Algérie : Le Coronavirus « détruit » le marché noir des devises

Algérie – Les prix des devises sur le marché noir ont enregistré une baisse significative au cours des derniers jours en raison de la propagation du Coronavirus.

En effet, même si l’activité se déroule en dehors du cadre financier formel, le principe général de la loi de l’offre et de la demande qui régit les échanges des devises sur le marché noir en Algérie a fini par mettre à mal les affaires des cambistes et des vendeurs de devises.

La baisse de la valeur du dinar algérien circulant dans les différents places d’échange du marché parallèle, similaire à la fameuse place du Square Port Saïd dans la capitale Alger; a atteint une chute de 20% par rapport aux niveaux enregistrés au cours de la même période l’année dernière; rapporte le quotidien arabophone El Khabar dans son édition du 12 avril.

En réalité, la période actuelle est généralement synonyme de l’augmentation de la demande de devises étrangères, en premier lieu l’euro et le dollar étasunien; en raison des vacances printanières qui riment avec voyages et  préparation à la période estivale, coïncidant avec la Omra et le mois sacré du Ramadan.
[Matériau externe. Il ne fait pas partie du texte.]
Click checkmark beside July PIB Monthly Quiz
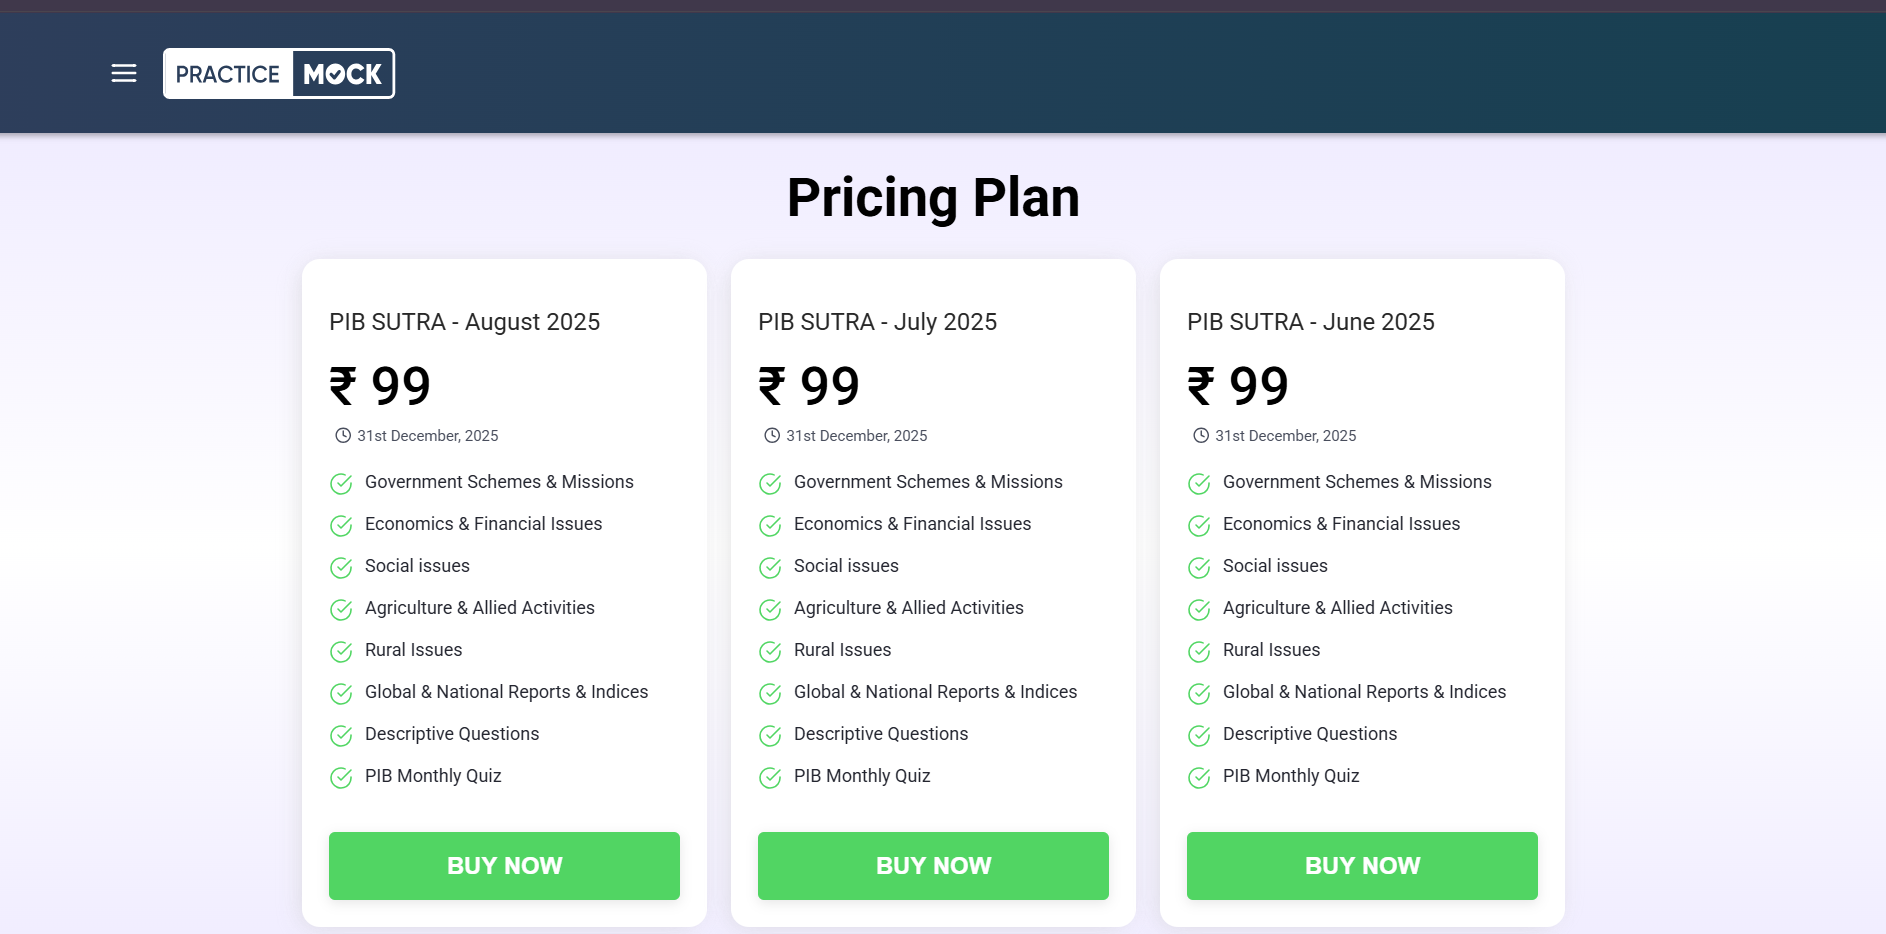The width and height of the screenshot is (1886, 934). click(770, 778)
Des facteurs, combinés ensembles, qui ont tendance à pousser les prix devises à la hausse sur le marché noir, suivant toujours la loi de l’offre et de la demande.

Vers la disparition imminente du marché noir des devises ?

Alors que la demande de devises fortes est en baisse, et que l’activité des compagnies aériennes et des agences touristiques s’est brusquement arrêtée, en raison des répercussions causées par la crise sanitaire du Coronavirus en Algérie et dans le monde; la valeur des différentes devises, en particulier le dollar américain et la monnaie unique européenne, l’euro, a chuté drastiquement sur le marché noir.

En date du 12 avril, l’Euro oscille autour des 186 dinars sur le marché noir; tandis que le Dollar a atteint le prix des 170 dinars. Pour sa part la Livre Sterling s’échange à la valeur des 210 dinars sur le marché noir des devises.

Néanmoins, malgré la « solidarité » qui puisse exister entre les cambistes et les vendeurs de « devises » pour imposer leur logique financière sur le « marché » pour s’assurer que le prix des devises reste élevé, et surtout rentable; la logique de l’offre et de la demande s’impose de plus en plus à ce type de transaction et pousse les prix à reculer, indique le quotidien d’expression arabe.

En plus de ces données liées purement à la loi du marché, les directives adoptées récemment par le gouvernement; qui pour rappel, a décidé d’autoriser l’activité des bureaux de change et des intermédiaires financiers, tout en se tournant vers la finance islamique réglementée par une loi spécifique qui régit ses activités, ouvrant ainsi la porte aux citoyens souhaitant épargner ou économiser leur argent au niveau des banque islamiques; sans craindre de tomber dans la riba (l’usure).